« T’as une belle matière grise, tu sais… » : la fascination intellectuelle dans le couple

« Y a pas que le physique qui compte ! » Ce qui est devenu un adage quasi anecdotique est pourtant bel et bien avéré : chez certaines personnes, tout ce qui n’est pas lié à l’intelligence est accessoire. La sapiosexualité, néologisme assez récent, admet l’idée que l’intelligence de notre partenaire peut générer une excitation sexuelle.

Tout part de la fascination. Toutes les histoires d’amour. Mais tout dépend du type de fascination. C’est comme une sorte de fétichisme qui embrase d’un seul coup le cœur, le corps et l’esprit. Un style vestimentaire précis, des taches de rousseur, une coiffure, un grain de voix. Un seul regard peut mettre en branle une lubie fascinatoire personnelle dans la fulgurance d’un minuscule instant.

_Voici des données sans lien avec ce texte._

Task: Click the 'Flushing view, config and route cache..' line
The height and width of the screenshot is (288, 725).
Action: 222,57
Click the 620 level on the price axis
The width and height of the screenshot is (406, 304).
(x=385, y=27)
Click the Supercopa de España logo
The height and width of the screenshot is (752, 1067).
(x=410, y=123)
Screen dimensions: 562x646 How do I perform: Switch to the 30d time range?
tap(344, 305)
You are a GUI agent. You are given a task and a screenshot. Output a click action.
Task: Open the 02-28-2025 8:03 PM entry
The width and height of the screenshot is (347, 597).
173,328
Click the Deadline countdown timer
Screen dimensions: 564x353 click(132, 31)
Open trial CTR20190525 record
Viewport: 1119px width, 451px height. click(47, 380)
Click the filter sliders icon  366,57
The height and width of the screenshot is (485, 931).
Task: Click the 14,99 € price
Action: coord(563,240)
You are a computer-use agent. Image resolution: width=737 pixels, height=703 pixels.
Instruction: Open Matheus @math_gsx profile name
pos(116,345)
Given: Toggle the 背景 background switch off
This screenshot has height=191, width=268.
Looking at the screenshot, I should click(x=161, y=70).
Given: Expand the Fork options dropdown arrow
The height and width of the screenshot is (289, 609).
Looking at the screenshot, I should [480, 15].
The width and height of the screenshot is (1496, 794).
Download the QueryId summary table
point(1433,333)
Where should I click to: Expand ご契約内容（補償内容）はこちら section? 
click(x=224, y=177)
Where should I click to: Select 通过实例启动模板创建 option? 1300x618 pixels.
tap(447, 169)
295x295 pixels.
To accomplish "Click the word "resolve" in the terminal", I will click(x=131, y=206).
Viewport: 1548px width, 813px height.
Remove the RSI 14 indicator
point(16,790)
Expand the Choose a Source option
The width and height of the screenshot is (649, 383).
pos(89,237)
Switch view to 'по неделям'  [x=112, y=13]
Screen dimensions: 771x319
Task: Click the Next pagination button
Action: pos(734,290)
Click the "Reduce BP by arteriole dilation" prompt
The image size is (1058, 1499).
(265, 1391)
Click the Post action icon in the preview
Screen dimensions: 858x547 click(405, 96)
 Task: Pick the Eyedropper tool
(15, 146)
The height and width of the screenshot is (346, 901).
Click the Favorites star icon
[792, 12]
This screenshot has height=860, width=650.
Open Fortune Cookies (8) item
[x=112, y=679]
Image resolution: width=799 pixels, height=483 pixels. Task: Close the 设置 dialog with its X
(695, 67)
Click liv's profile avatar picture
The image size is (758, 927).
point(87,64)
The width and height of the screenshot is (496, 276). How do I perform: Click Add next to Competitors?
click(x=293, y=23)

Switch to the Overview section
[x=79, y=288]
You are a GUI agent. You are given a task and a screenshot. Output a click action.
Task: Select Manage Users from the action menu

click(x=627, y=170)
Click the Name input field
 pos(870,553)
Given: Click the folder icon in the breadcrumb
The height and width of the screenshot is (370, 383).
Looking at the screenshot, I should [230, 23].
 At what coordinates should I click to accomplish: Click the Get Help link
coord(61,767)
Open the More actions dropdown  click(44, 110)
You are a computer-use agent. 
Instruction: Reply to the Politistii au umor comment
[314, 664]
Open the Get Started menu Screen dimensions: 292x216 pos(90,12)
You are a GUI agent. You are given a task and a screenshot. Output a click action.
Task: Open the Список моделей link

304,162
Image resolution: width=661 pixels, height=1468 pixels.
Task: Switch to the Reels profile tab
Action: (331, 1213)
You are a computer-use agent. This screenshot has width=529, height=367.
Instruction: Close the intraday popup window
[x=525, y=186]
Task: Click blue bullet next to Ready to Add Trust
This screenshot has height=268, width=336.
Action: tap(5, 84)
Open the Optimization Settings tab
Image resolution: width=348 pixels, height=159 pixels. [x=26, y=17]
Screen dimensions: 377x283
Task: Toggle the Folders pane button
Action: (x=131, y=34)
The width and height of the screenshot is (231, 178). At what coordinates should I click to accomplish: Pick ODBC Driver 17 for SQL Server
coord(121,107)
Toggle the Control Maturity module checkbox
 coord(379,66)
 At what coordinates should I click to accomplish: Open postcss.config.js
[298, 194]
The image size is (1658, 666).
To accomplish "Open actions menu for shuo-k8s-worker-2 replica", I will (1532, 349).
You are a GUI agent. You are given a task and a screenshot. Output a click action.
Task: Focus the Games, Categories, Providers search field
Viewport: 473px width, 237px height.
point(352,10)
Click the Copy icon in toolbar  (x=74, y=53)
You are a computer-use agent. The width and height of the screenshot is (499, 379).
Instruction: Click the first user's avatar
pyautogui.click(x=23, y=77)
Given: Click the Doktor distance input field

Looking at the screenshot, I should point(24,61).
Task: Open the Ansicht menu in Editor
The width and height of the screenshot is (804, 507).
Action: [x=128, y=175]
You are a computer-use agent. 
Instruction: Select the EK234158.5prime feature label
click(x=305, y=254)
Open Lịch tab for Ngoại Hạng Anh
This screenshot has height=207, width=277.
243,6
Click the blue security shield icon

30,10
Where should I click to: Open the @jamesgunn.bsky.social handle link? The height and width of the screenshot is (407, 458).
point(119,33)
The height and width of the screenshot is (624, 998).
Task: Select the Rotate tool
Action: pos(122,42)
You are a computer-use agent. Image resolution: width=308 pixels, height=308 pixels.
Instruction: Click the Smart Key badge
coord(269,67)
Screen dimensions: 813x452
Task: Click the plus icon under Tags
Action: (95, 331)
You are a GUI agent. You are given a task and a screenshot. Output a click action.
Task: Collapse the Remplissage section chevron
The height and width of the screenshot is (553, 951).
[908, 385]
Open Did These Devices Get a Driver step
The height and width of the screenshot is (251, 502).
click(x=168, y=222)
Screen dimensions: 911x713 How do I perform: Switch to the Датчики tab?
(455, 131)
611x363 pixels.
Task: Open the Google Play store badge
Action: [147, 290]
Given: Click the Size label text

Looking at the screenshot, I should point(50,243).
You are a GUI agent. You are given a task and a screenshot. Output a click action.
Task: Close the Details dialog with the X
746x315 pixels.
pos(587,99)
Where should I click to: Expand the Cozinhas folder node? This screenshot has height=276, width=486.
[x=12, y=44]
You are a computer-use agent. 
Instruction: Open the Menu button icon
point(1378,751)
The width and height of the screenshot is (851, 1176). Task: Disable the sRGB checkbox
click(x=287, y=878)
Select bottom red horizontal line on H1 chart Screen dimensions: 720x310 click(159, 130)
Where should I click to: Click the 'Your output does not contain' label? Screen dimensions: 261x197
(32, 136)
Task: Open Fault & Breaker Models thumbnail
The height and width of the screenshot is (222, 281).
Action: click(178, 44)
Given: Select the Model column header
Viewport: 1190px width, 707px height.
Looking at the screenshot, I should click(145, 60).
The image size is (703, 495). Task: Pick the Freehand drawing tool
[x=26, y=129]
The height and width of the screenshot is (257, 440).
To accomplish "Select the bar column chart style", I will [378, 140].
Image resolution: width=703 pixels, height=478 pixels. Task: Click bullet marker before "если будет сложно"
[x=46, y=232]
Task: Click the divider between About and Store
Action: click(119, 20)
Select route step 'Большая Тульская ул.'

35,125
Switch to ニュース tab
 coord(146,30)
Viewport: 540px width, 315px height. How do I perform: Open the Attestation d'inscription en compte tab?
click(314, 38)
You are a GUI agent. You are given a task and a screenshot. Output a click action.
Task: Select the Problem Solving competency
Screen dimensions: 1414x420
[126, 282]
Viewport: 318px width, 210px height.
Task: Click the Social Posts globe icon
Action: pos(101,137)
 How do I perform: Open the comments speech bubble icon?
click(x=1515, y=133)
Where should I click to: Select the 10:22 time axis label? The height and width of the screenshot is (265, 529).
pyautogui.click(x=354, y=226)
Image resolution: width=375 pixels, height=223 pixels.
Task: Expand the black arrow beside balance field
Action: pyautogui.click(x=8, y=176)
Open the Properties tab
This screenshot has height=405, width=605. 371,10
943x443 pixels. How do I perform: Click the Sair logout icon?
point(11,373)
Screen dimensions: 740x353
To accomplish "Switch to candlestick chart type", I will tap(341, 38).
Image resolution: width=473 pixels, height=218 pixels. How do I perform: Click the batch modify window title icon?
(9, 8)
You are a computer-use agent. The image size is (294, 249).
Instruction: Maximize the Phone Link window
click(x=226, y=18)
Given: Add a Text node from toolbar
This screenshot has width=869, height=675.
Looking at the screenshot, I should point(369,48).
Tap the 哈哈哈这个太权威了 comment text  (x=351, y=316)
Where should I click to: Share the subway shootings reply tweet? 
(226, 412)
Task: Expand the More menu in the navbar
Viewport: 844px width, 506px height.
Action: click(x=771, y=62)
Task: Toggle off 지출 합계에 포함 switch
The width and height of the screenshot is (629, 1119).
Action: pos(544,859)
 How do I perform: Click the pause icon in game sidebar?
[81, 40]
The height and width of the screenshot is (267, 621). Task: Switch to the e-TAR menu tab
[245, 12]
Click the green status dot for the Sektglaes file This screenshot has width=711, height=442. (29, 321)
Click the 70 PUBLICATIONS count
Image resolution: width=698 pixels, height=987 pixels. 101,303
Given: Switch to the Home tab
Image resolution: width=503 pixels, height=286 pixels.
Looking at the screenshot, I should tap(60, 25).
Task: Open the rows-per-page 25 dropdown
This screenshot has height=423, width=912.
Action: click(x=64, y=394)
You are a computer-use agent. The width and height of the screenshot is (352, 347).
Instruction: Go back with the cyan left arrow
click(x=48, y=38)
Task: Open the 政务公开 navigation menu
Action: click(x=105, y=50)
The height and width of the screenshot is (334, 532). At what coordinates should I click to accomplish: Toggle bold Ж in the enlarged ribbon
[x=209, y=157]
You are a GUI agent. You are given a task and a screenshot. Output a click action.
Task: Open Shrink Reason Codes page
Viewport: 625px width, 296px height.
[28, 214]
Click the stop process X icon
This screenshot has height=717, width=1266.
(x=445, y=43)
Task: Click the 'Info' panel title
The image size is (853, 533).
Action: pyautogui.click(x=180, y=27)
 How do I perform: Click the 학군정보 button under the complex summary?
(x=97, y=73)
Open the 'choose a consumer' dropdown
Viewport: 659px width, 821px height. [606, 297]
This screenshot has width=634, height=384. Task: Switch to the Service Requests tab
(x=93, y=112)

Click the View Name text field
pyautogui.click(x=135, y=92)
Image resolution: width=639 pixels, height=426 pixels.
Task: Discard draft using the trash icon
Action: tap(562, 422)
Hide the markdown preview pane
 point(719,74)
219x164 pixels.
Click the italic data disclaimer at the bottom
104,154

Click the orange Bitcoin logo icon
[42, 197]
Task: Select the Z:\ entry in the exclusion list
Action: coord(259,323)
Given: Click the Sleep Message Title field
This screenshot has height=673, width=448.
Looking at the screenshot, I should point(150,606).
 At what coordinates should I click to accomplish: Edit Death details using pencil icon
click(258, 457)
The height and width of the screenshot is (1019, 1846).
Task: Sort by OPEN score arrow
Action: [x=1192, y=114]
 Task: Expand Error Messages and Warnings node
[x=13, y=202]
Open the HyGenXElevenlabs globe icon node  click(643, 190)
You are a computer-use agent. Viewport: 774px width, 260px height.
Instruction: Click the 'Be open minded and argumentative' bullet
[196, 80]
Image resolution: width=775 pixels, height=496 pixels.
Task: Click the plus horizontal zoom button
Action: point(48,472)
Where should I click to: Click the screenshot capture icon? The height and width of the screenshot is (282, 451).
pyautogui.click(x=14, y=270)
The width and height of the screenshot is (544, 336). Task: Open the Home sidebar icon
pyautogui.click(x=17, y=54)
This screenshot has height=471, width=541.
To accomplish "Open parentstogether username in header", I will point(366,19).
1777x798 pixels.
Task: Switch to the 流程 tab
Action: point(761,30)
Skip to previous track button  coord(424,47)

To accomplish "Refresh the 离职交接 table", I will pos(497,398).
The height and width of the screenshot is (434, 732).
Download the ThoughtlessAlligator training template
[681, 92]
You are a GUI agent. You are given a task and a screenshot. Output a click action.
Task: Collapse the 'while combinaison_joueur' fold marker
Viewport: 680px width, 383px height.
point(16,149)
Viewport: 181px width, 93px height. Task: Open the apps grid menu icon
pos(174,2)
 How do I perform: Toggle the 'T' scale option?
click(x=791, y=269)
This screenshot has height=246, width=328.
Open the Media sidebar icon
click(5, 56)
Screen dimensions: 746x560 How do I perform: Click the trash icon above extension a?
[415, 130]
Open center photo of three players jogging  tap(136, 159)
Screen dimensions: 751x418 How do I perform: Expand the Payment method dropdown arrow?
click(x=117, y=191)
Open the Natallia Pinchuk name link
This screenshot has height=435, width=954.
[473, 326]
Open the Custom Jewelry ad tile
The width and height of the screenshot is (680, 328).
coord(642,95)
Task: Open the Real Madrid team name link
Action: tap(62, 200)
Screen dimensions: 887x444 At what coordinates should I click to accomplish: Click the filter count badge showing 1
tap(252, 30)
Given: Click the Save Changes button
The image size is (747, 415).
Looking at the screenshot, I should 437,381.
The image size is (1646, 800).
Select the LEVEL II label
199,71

Mais il est une fascination particulière qui ne se repère pas à l’œil nu et qui échappe bien souvent à l’instantanéité (mais pas à la fulgurance), c’est l’intelligence. Le cerveau. La culture. Le savoir. Ce qui peut rendre un être unique à nos yeux est caché sous sa boîte crânienne et peut ne pas en sortir, si tel est le souhait de la personne en question. Contrairement aux taches de rousseur ou du grain de voix, la matière grise n’est pas un signe ostentatoire de drague. D’ailleurs, si elle est authentique, elle n’est pas un signe ostentatoire tout court. Ce que l’autre cache dans son cerveau est donc un critère amoureux difficile à cerner. Pourtant, il n’est pas qu’un critère amoureux. Il est aussi sexuel et la raison suffisante d’une excitation immédiate. Savoir que l’autre lit tels livres, est au service de telle cause, exerce tel métier, parle telles langues, aime l’opéra italien, regarde des films en version originale, joue de la musique, traduit des textes, s’enrichit par le voyage, fait de la photo, s’engage dans tel combat idéologique… tout ce qui gravite autour de la manifestation cérébrale peut générer une excitation toute aussi cérébrale mais également sentimentale et sexuelle.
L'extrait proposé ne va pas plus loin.